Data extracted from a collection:
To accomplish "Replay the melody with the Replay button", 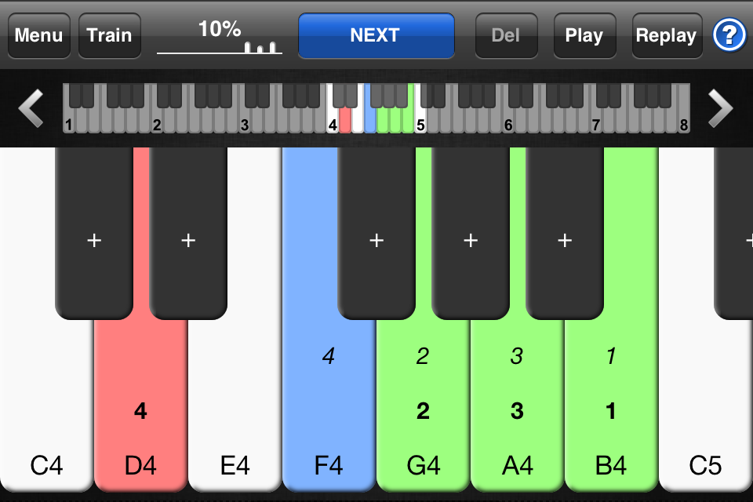I will coord(667,35).
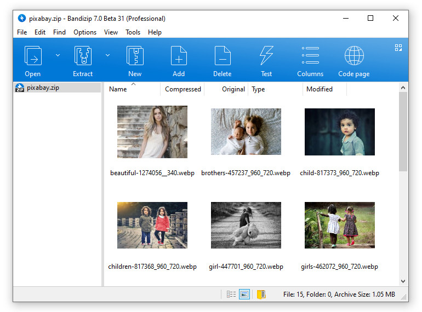This screenshot has width=422, height=312.
Task: Sort by the Compressed column header
Action: point(183,89)
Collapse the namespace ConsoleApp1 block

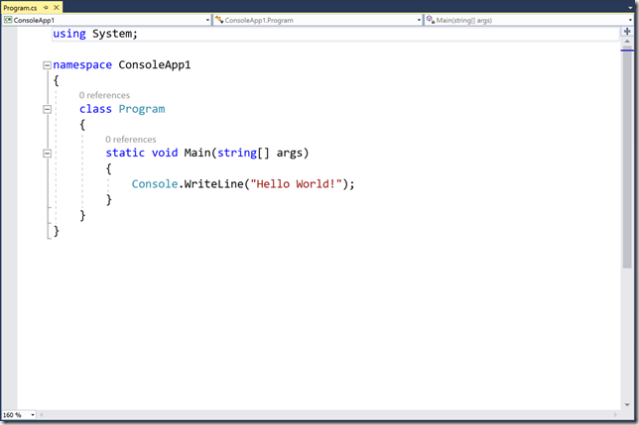[x=47, y=65]
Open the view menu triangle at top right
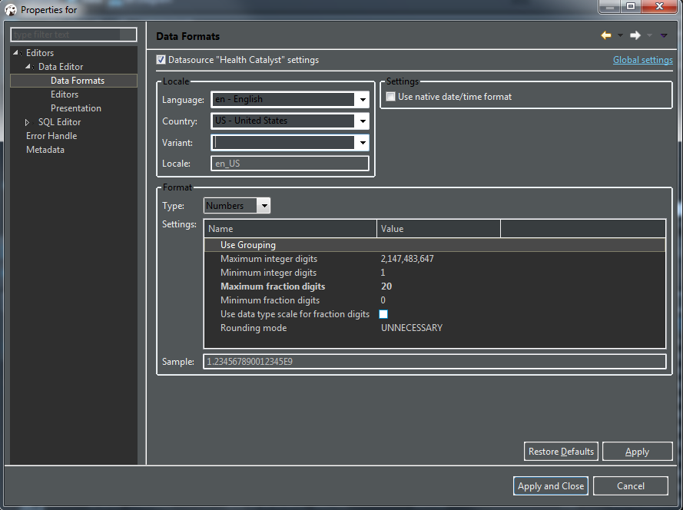The width and height of the screenshot is (683, 510). tap(663, 35)
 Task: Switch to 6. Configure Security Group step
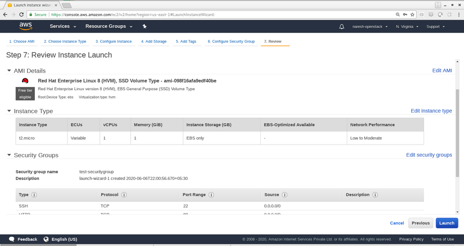pos(231,41)
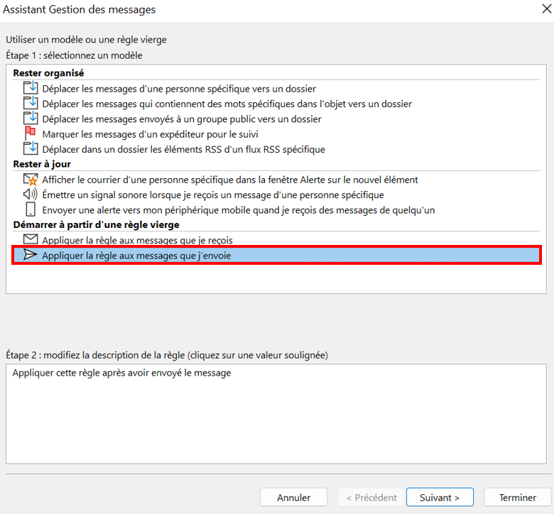Screen dimensions: 554x514
Task: Select "Déplacer les messages d'une personne spécifique" template
Action: point(179,89)
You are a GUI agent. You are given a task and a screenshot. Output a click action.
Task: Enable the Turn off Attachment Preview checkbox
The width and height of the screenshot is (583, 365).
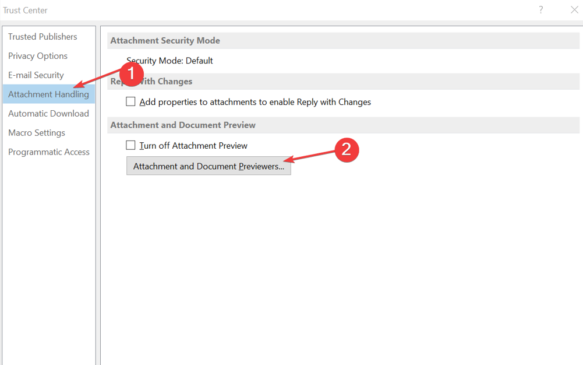[x=130, y=145]
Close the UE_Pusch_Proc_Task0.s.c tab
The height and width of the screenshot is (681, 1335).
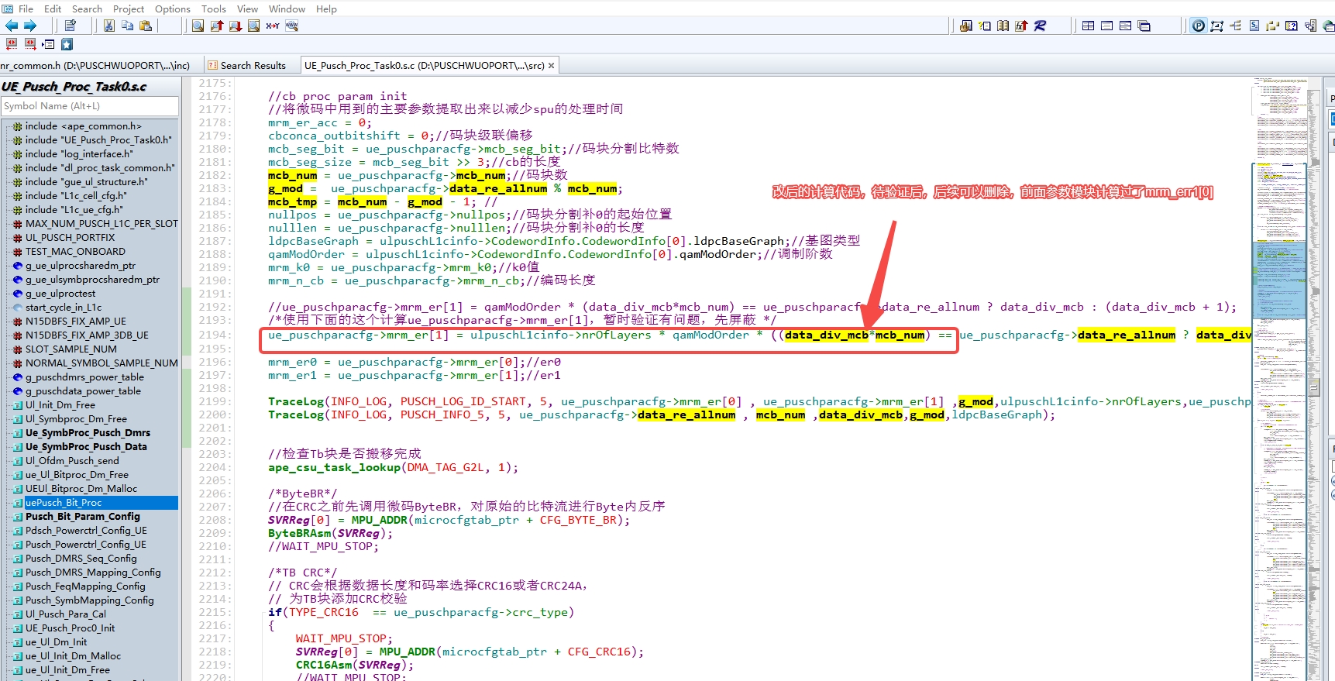coord(551,66)
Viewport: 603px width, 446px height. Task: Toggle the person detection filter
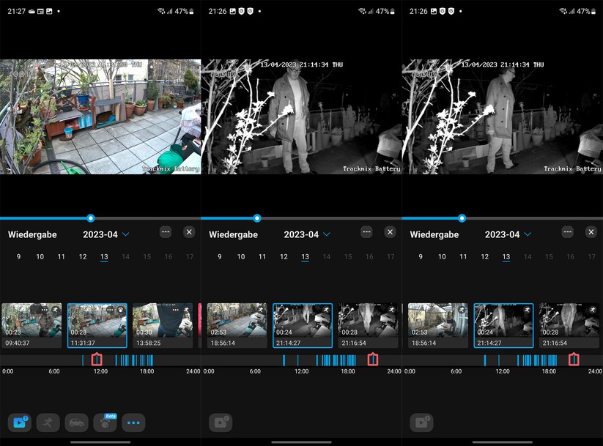[x=48, y=423]
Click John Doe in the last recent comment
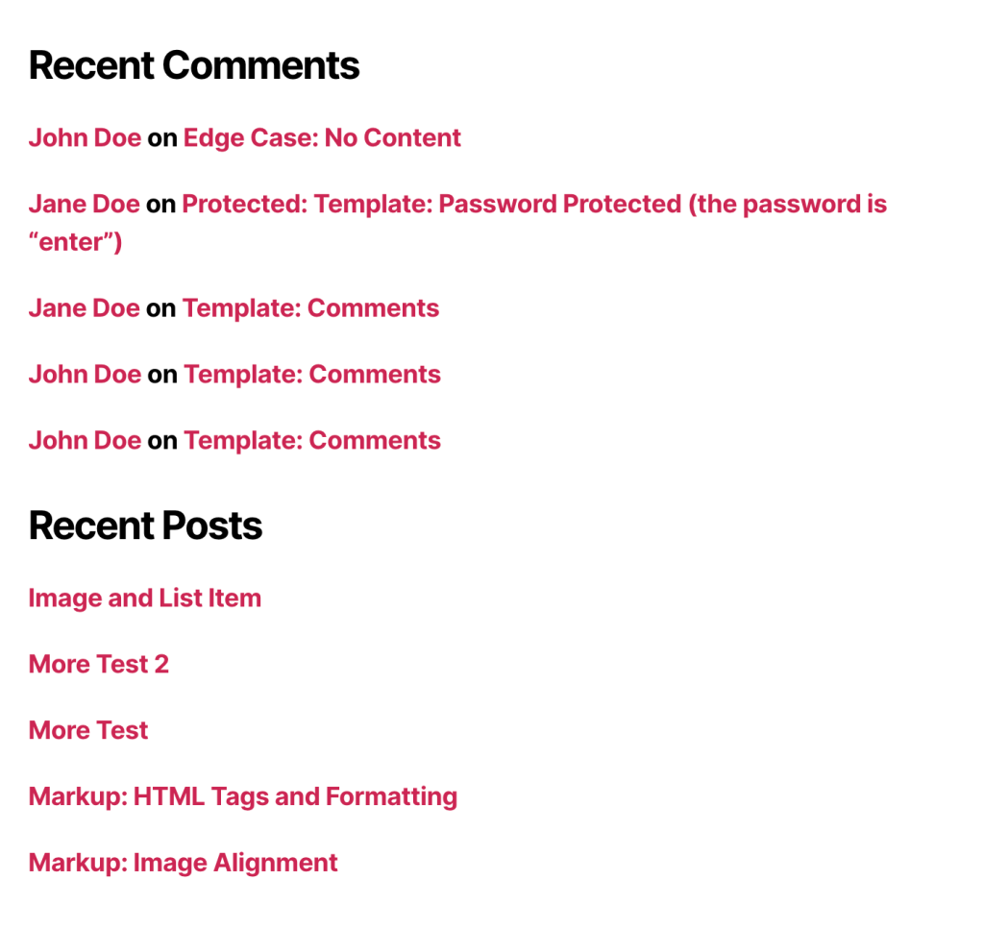Image resolution: width=984 pixels, height=929 pixels. (85, 441)
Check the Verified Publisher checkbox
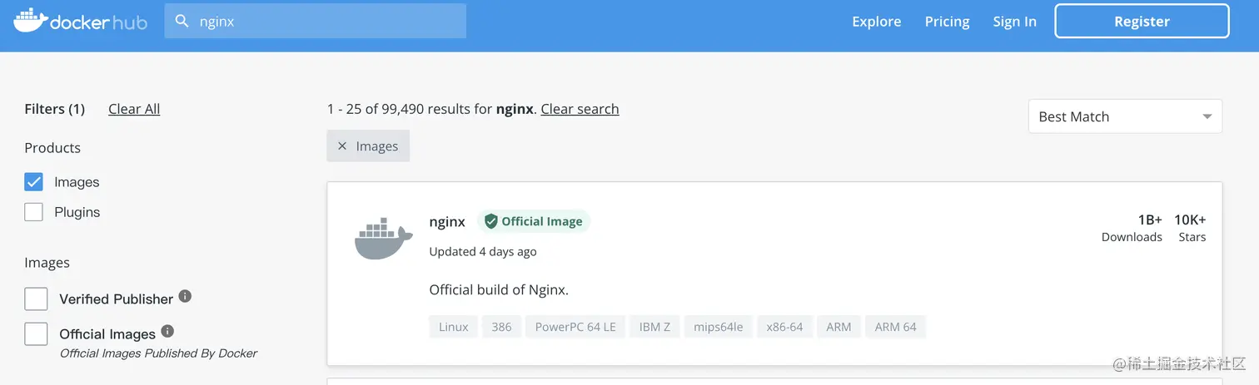 (36, 299)
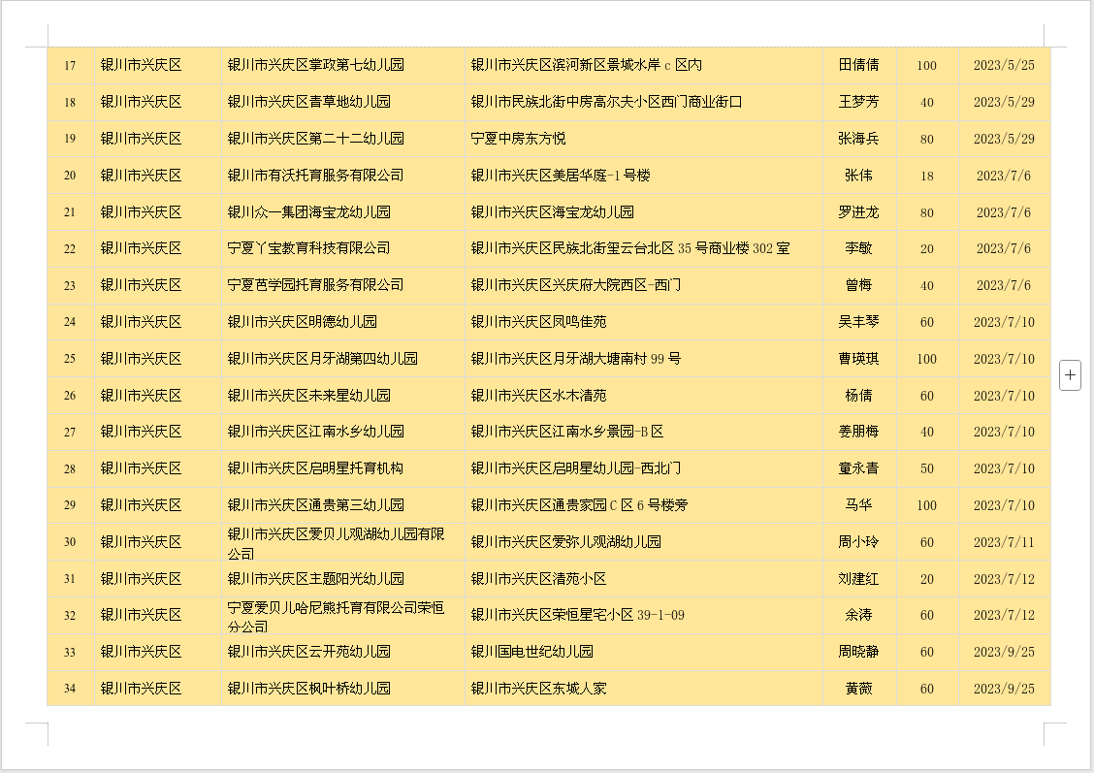
Task: Click the address cell 银川市兴庆区凤鸣佳苑
Action: click(x=538, y=322)
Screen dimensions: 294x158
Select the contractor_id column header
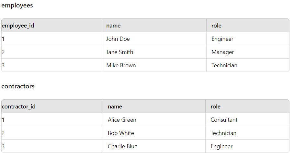pyautogui.click(x=52, y=107)
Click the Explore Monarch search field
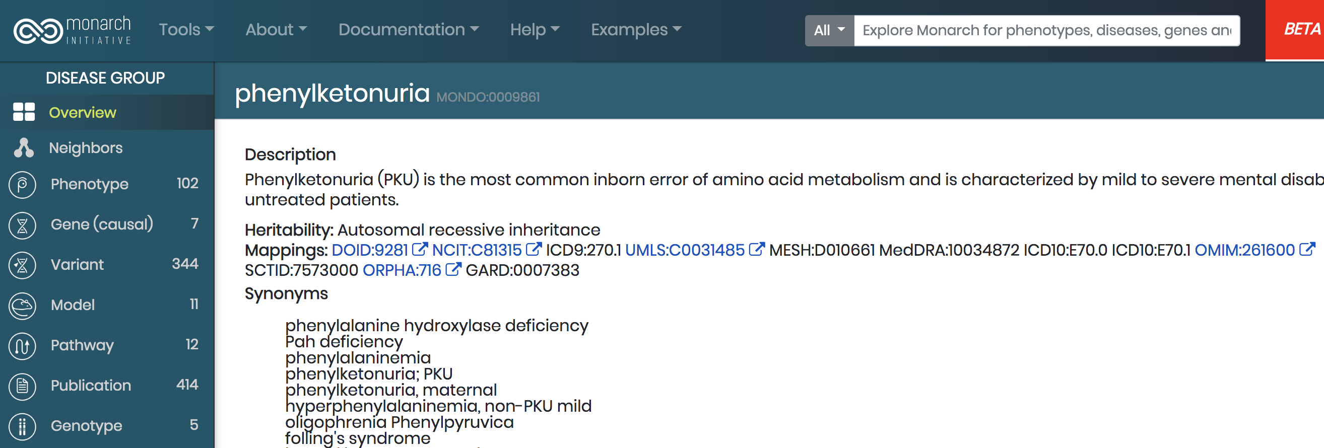Viewport: 1324px width, 448px height. coord(1043,30)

_The task_
Restate, word for word, each line from the one with "Close the UE_Pusch_Proc_Task0.s.c tab" to the end of the entries, both included, and keep every picture out.

_Completed exercise_
Close the UE_Pusch_Proc_Task0.s.c tab
The height and width of the screenshot is (681, 1335).
coord(551,66)
Viewport: 603px width, 446px height. Task: Toggle the person detection filter
[x=48, y=423]
Click John Doe in the last recent comment
Image resolution: width=984 pixels, height=929 pixels. (85, 441)
Check the Verified Publisher checkbox
 (36, 299)
Task: Click the address cell 银川市兴庆区凤鸣佳苑
Action: click(x=538, y=322)
Screen dimensions: 294x158
Select the contractor_id column header
pyautogui.click(x=52, y=107)
Click the Explore Monarch search field
Viewport: 1324px width, 448px height. coord(1043,30)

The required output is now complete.